Fig. 4. — A, Confluent ECs were treated with mouse IgG (IgG, 1 µg/ml), anti-W6/32 HLA-I mAb (W6/32, 0.1 and 1 µg/ml) or thrombin (Thr, 1U/ml) for 60 min, as indicated. RNA was isolated and relative levels (n=3) of *CTGF* or *CYR61* mRNA compared with 18S mRNA were measured by RT-qPCR. Data are presented as mean ± SEM n=3, *p<0.05, compared to IgG control. B, Confluent ECs transfected with either non-targeted (Non-Targ.) or with siRNAs targeting YAP and TAZ (YAP/TAZ) were pretreated with 10 mg/ml mitomycin C for 2 h to inhibit cell proliferation. A scratch wound was then created with a sterile 200-ml pipette tip. After washing, wounded cells were stimulated with or without 1 µg/ml HLA-I mAb W6/32 for 16 h. The cultures were then fixed with 4% paraformaldehyde and stained with Giemsa stain. Representative microscopy fields are shown. C, Bars represents relative migration (average of 10 fields/per experiment) of ECs transfected with non targeted (Non-Targ.) or with siRNAs targeting YAP and TAZ (YAP/TAZ) with or without W6/32 stimulation. Data are presented as mean ± S.E of three independent experiments (*p<0.05).
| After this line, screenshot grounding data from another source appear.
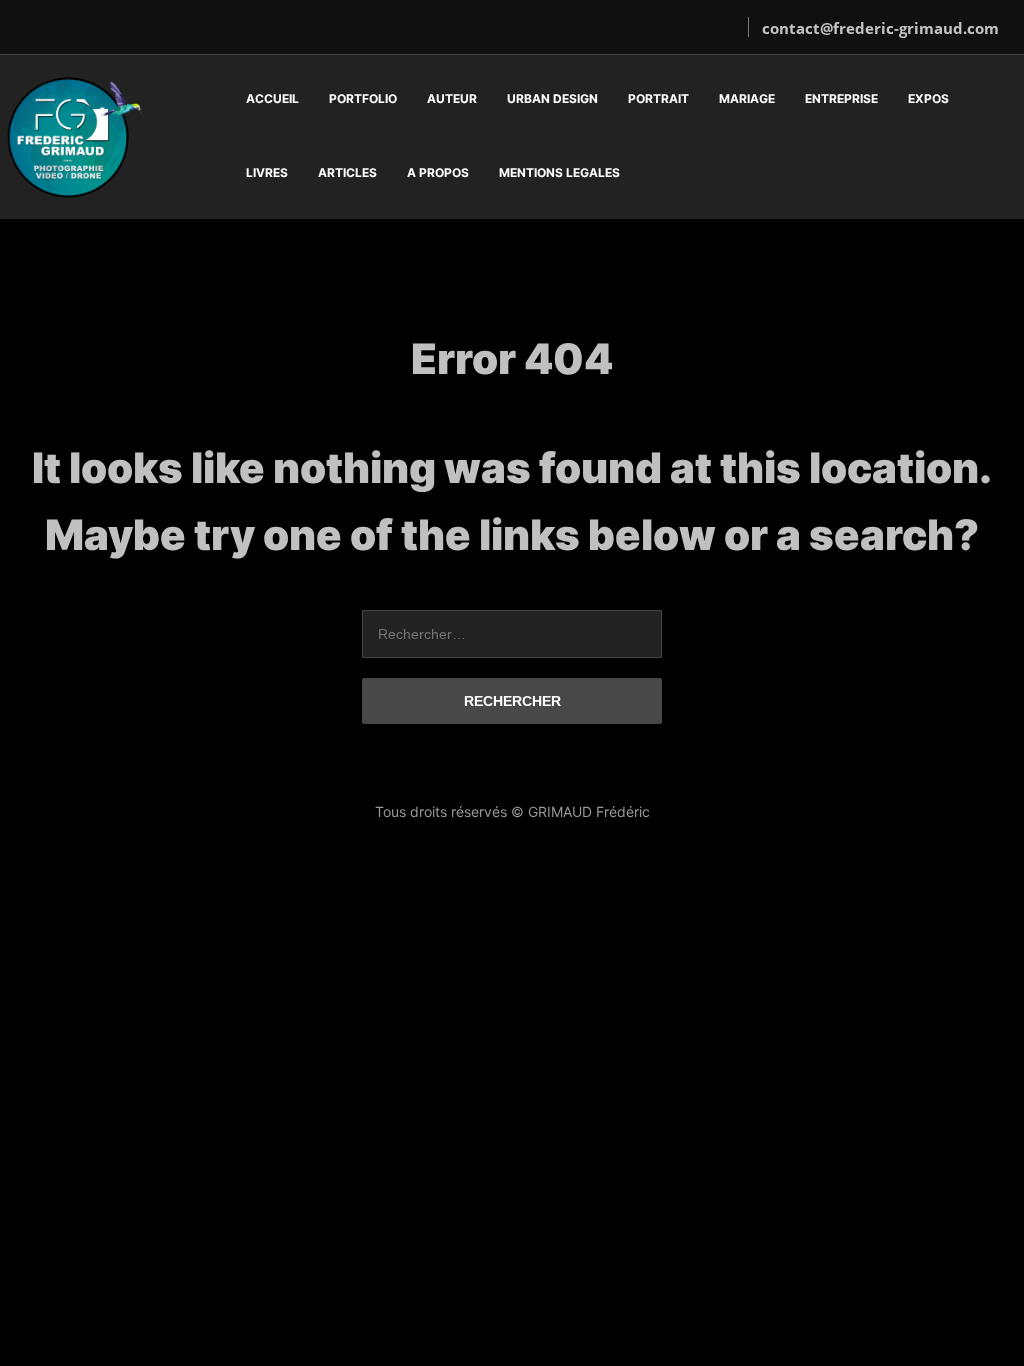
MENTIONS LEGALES (559, 172)
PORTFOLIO (363, 98)
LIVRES (267, 172)
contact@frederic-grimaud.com (880, 28)
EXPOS (928, 98)
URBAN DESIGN (552, 98)
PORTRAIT (658, 98)
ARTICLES (347, 172)
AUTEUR (452, 98)
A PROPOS (438, 172)
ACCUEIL (272, 98)
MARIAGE (747, 98)
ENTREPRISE (841, 98)
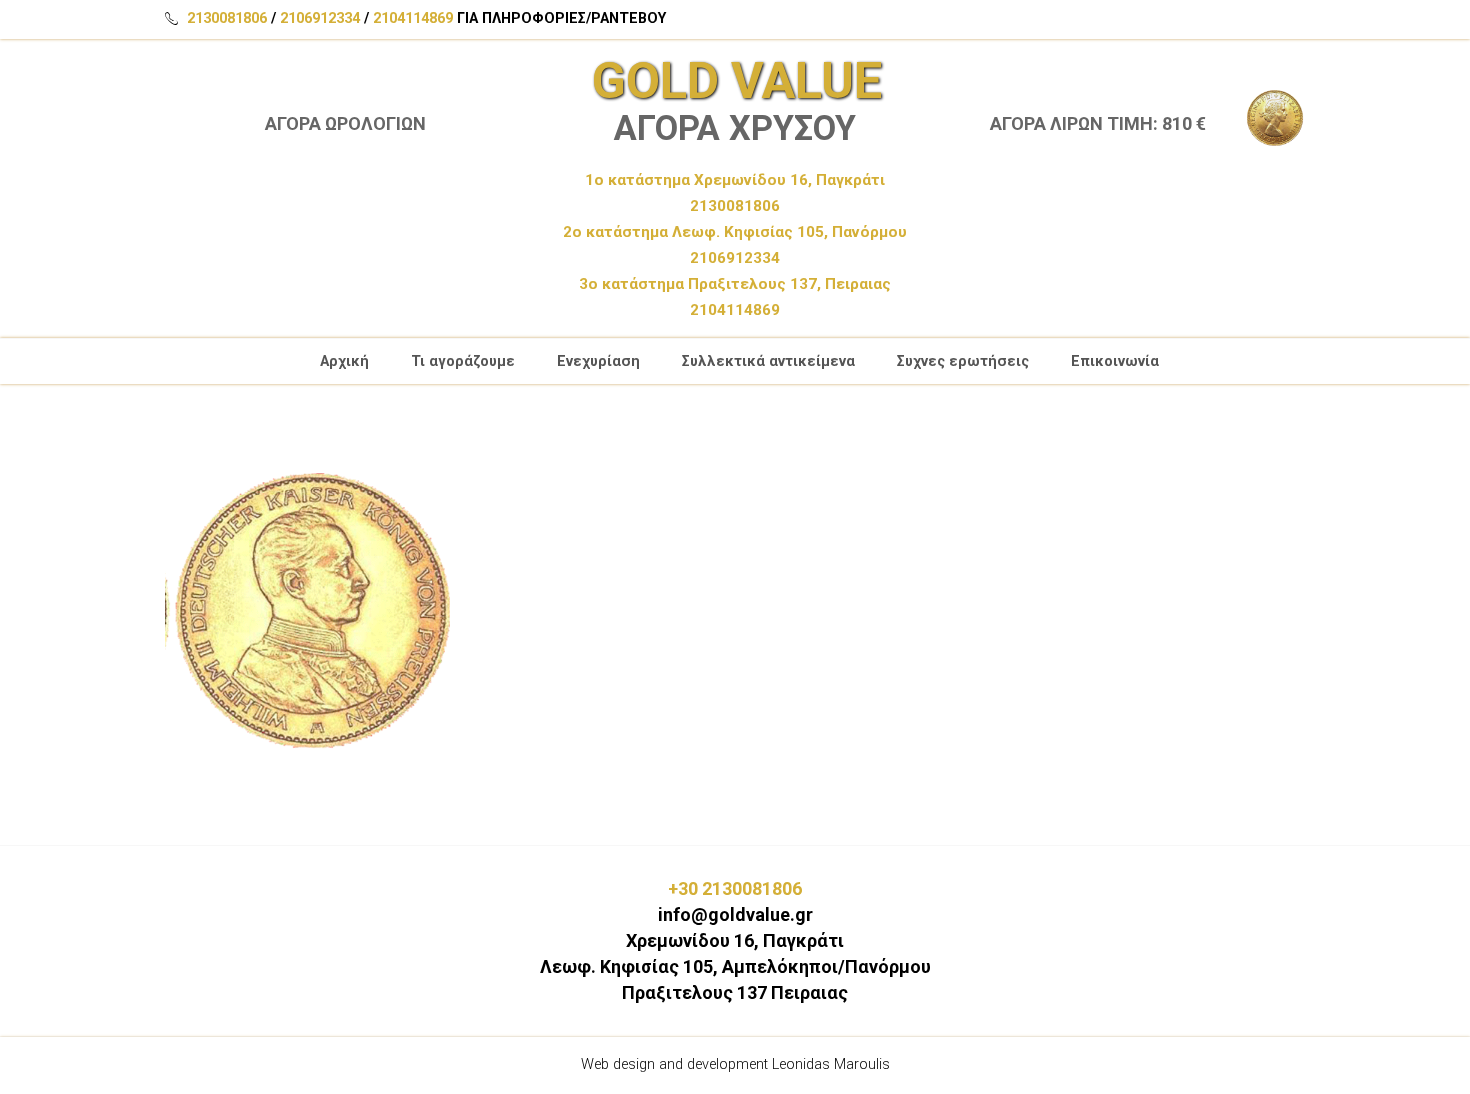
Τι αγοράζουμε (463, 361)
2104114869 (413, 18)
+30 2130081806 (735, 888)
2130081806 (227, 18)
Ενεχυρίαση (598, 361)
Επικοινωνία (1115, 361)
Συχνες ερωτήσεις (963, 361)
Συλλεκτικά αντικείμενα (768, 361)
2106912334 (320, 18)
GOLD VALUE (737, 81)
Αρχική (344, 361)
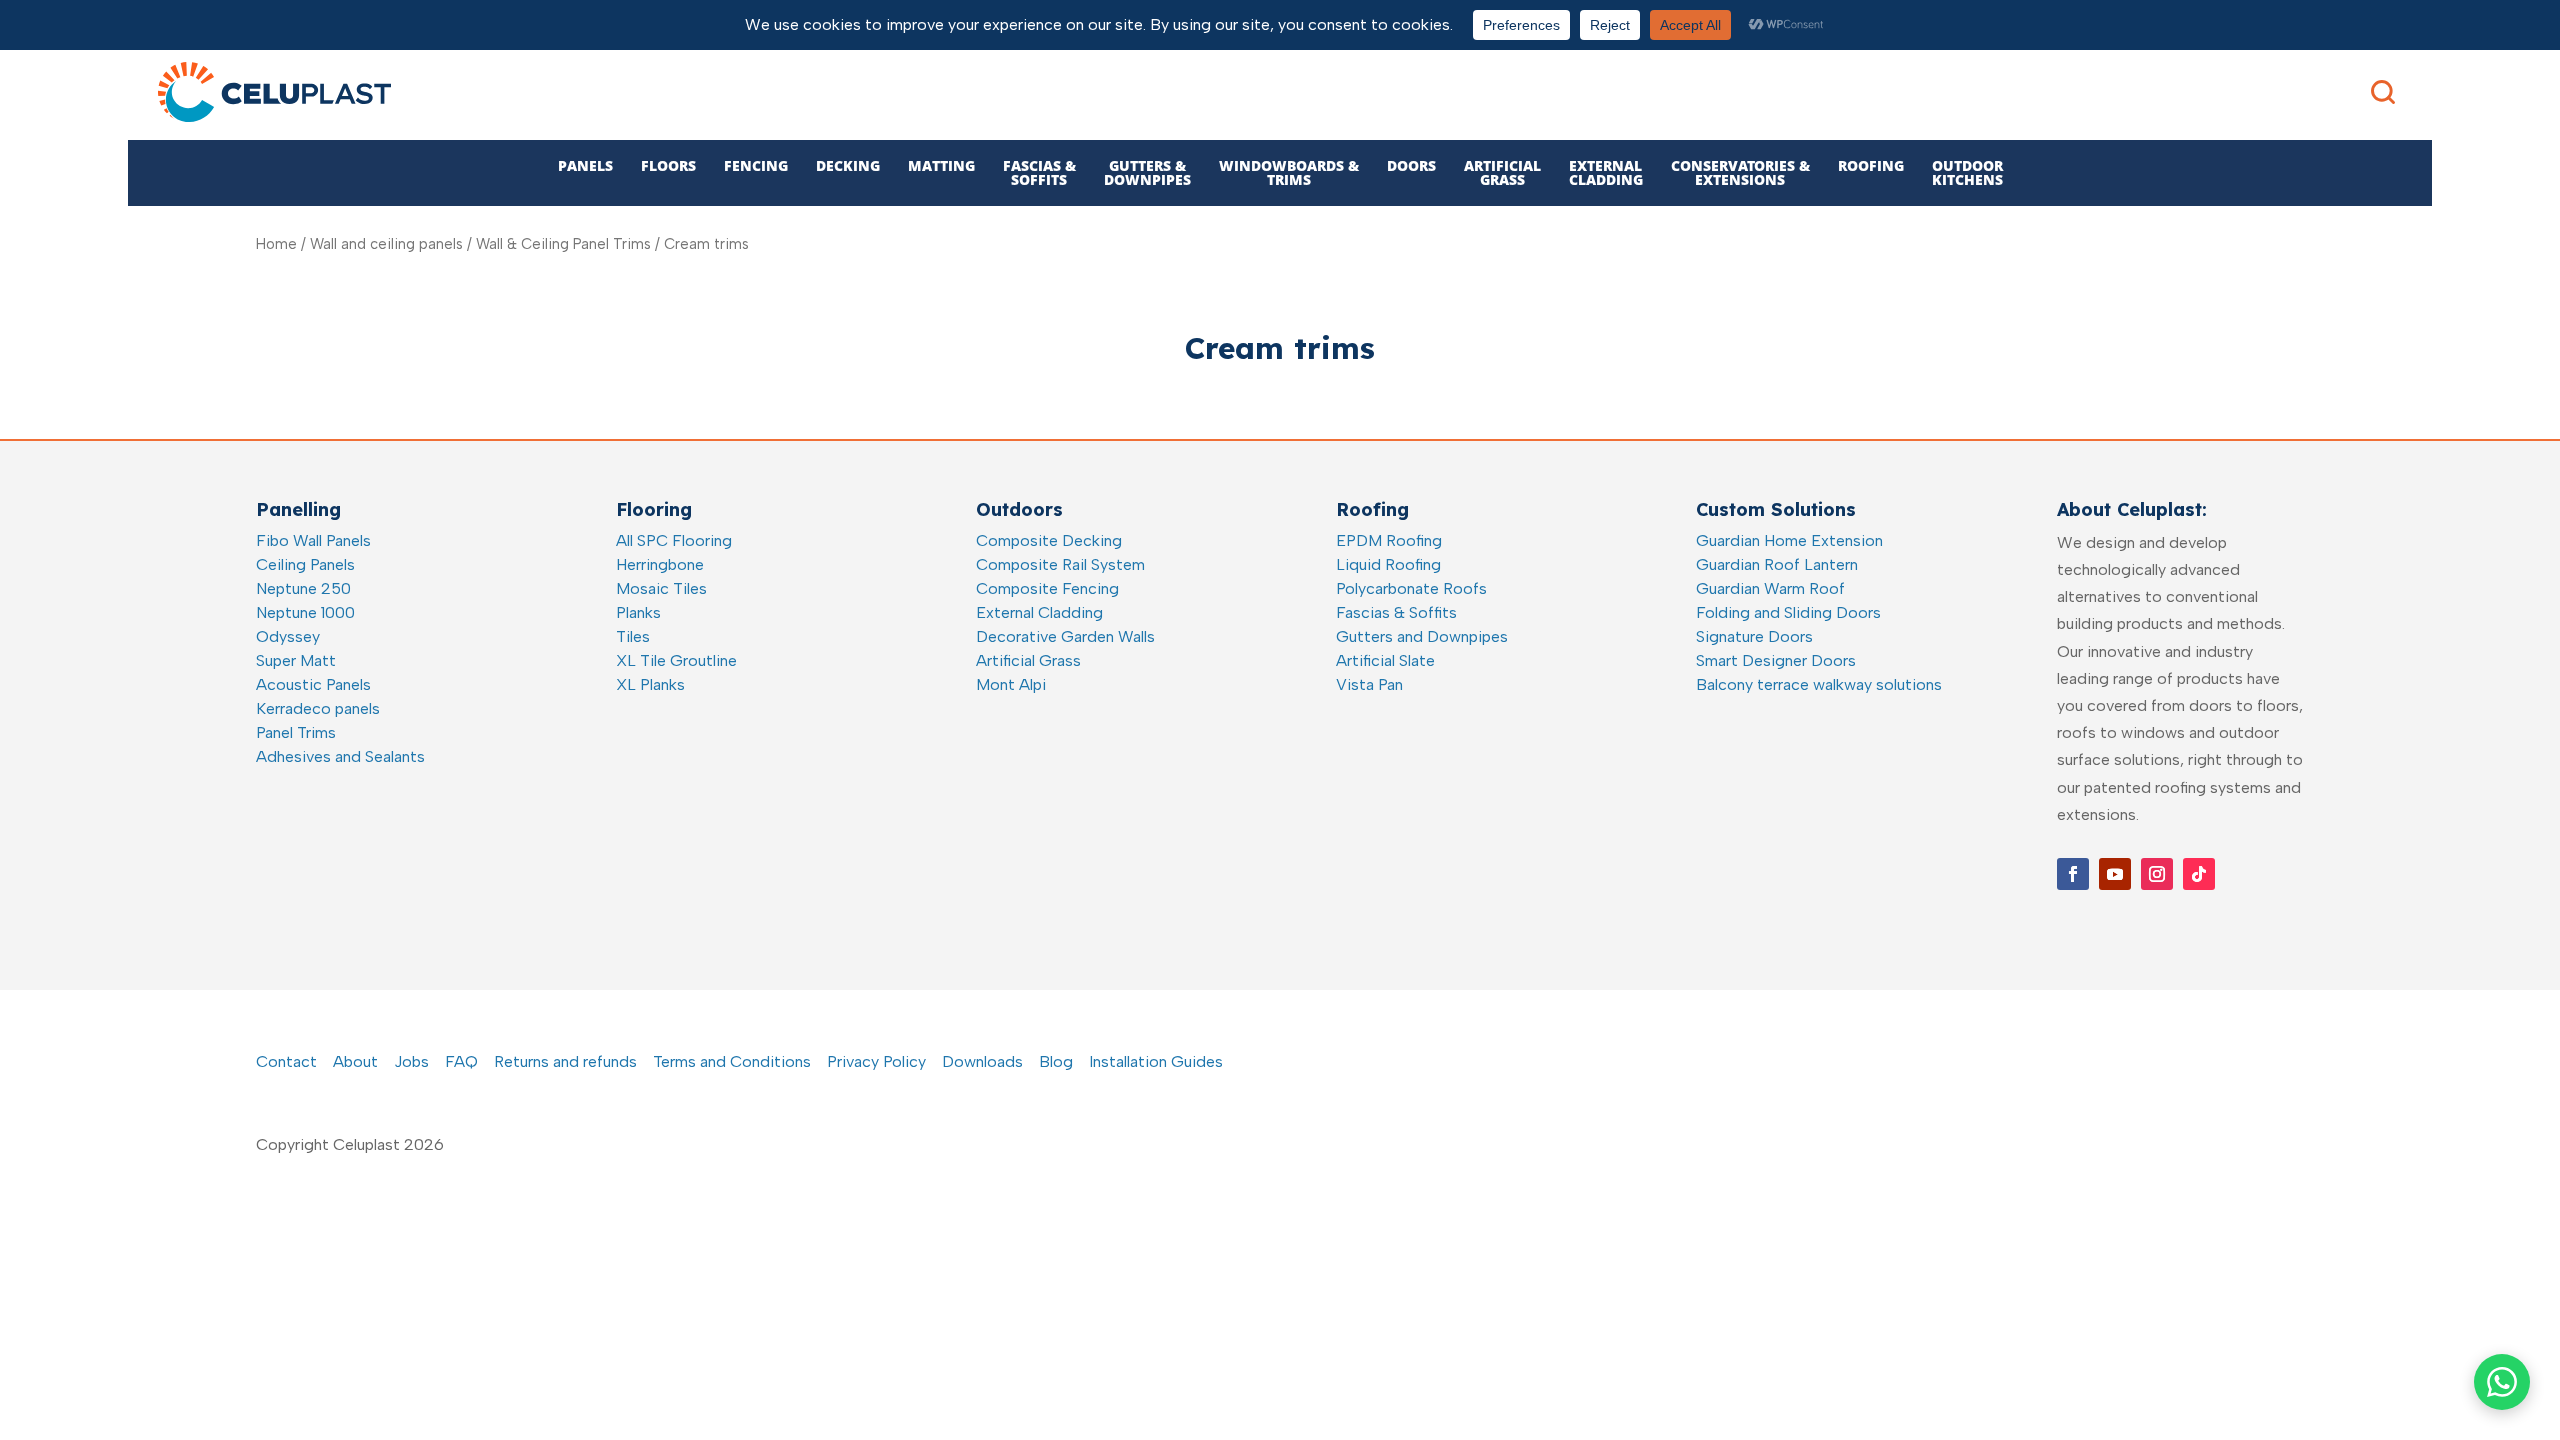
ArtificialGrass (1502, 172)
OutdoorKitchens (1967, 172)
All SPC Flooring (674, 540)
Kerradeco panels (318, 708)
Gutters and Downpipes (1422, 636)
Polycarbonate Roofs (1411, 588)
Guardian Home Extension (1789, 540)
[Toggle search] (2383, 92)
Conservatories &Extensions (1740, 172)
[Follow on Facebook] (2073, 874)
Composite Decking (1049, 540)
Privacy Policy (876, 1061)
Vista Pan (1369, 684)
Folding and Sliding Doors (1788, 612)
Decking (848, 165)
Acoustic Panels (313, 684)
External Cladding (1039, 612)
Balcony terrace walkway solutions (1819, 684)
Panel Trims (296, 732)
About (355, 1061)
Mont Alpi (1011, 684)
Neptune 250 (303, 588)
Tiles (633, 636)
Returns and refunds (565, 1061)
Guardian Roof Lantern (1777, 564)
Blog (1056, 1061)
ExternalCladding (1606, 172)
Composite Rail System (1060, 564)
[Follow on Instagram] (2157, 874)
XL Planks (650, 684)
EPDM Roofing (1389, 540)
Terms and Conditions (732, 1061)
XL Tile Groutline (676, 660)
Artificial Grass (1028, 660)
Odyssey (288, 636)
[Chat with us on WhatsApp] (2502, 1382)
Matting (941, 165)
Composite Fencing (1047, 588)
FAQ (461, 1061)
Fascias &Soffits (1039, 172)
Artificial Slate (1385, 660)
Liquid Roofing (1388, 564)
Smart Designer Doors (1776, 660)
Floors (668, 165)
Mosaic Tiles (661, 588)
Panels (585, 165)
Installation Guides (1156, 1061)
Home (276, 244)
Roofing (1871, 165)
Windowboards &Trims (1289, 172)
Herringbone (660, 564)
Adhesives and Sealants (340, 756)
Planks (638, 612)
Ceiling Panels (305, 564)
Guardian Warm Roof (1770, 588)
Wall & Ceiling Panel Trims (563, 244)
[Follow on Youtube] (2115, 874)
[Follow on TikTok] (2199, 874)
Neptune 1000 (305, 612)
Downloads (982, 1061)
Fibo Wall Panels (313, 540)
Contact (286, 1061)
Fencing (756, 165)
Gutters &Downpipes (1147, 172)
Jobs (411, 1061)
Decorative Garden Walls (1065, 636)
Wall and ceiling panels (386, 244)
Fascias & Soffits (1396, 612)
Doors (1411, 165)
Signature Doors (1754, 636)
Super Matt (296, 660)
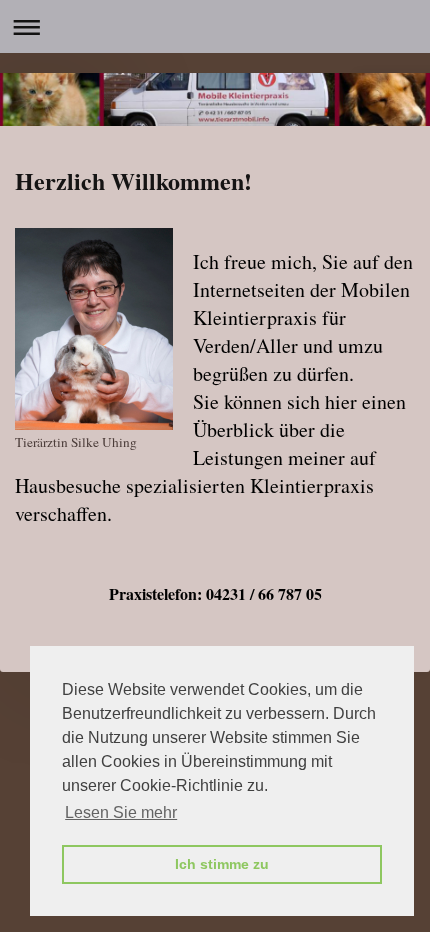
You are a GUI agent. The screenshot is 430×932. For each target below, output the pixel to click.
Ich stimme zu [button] (222, 864)
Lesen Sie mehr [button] (121, 812)
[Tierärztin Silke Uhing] (94, 329)
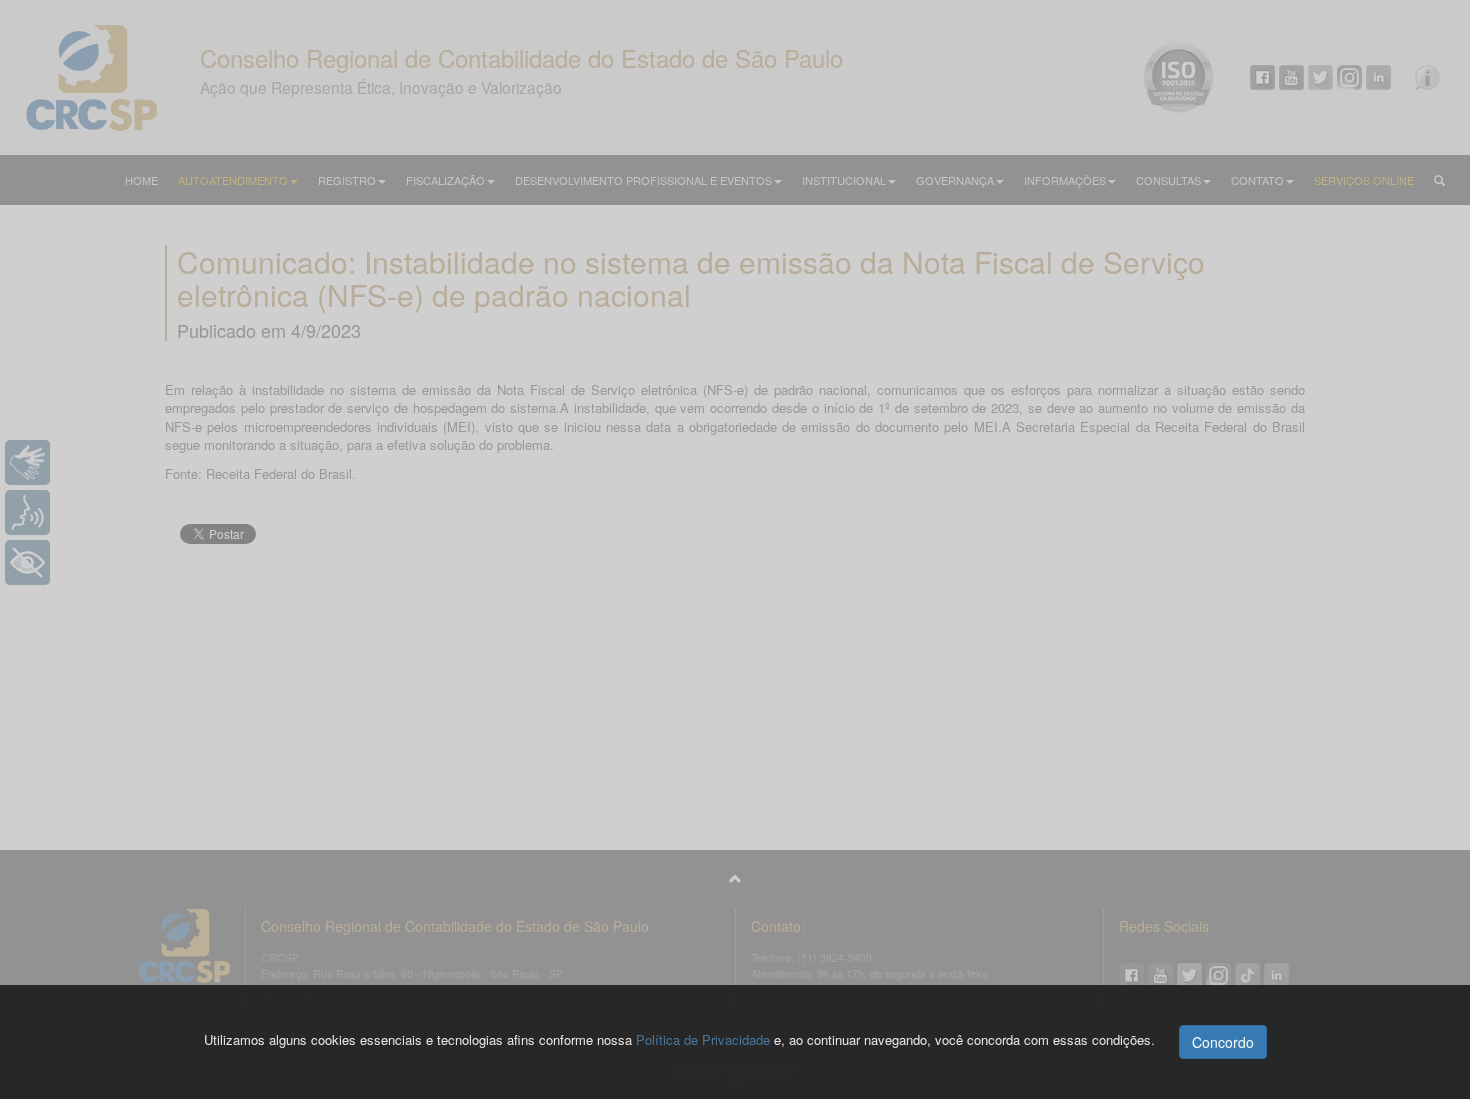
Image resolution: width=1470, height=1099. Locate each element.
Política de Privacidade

In previous studies, we demonstrated that HLA I signaling induces migration of ECs into a denuded area of the monolayer. Given that the role of YAP/TAZ in cell migration depends on cell context (34, 35), we determined whether YAP/TAZ plays a role in mediating HLA I-stimulated migration in ECs. Because knockdown of YAP/TAZ could reduce the number of cells in the denuded area of the wound by inhibiting cell proliferation rather than migration, we examined migration of ECs pretreated with mitomycin C, a DNA cross-linking agent, to prevent cell proliferation. As shown in Fig. 4 B, transfection of siRNAs targeting YAP/TAZ completely blocked the migration of ECs into the denuded area of the monolayer stimulated by ligation of HLA I, as shown using a scratch wound assay. These results indicate that endogenous YAP mediates the increase in cell migration induced by HLA I ligation in ECs.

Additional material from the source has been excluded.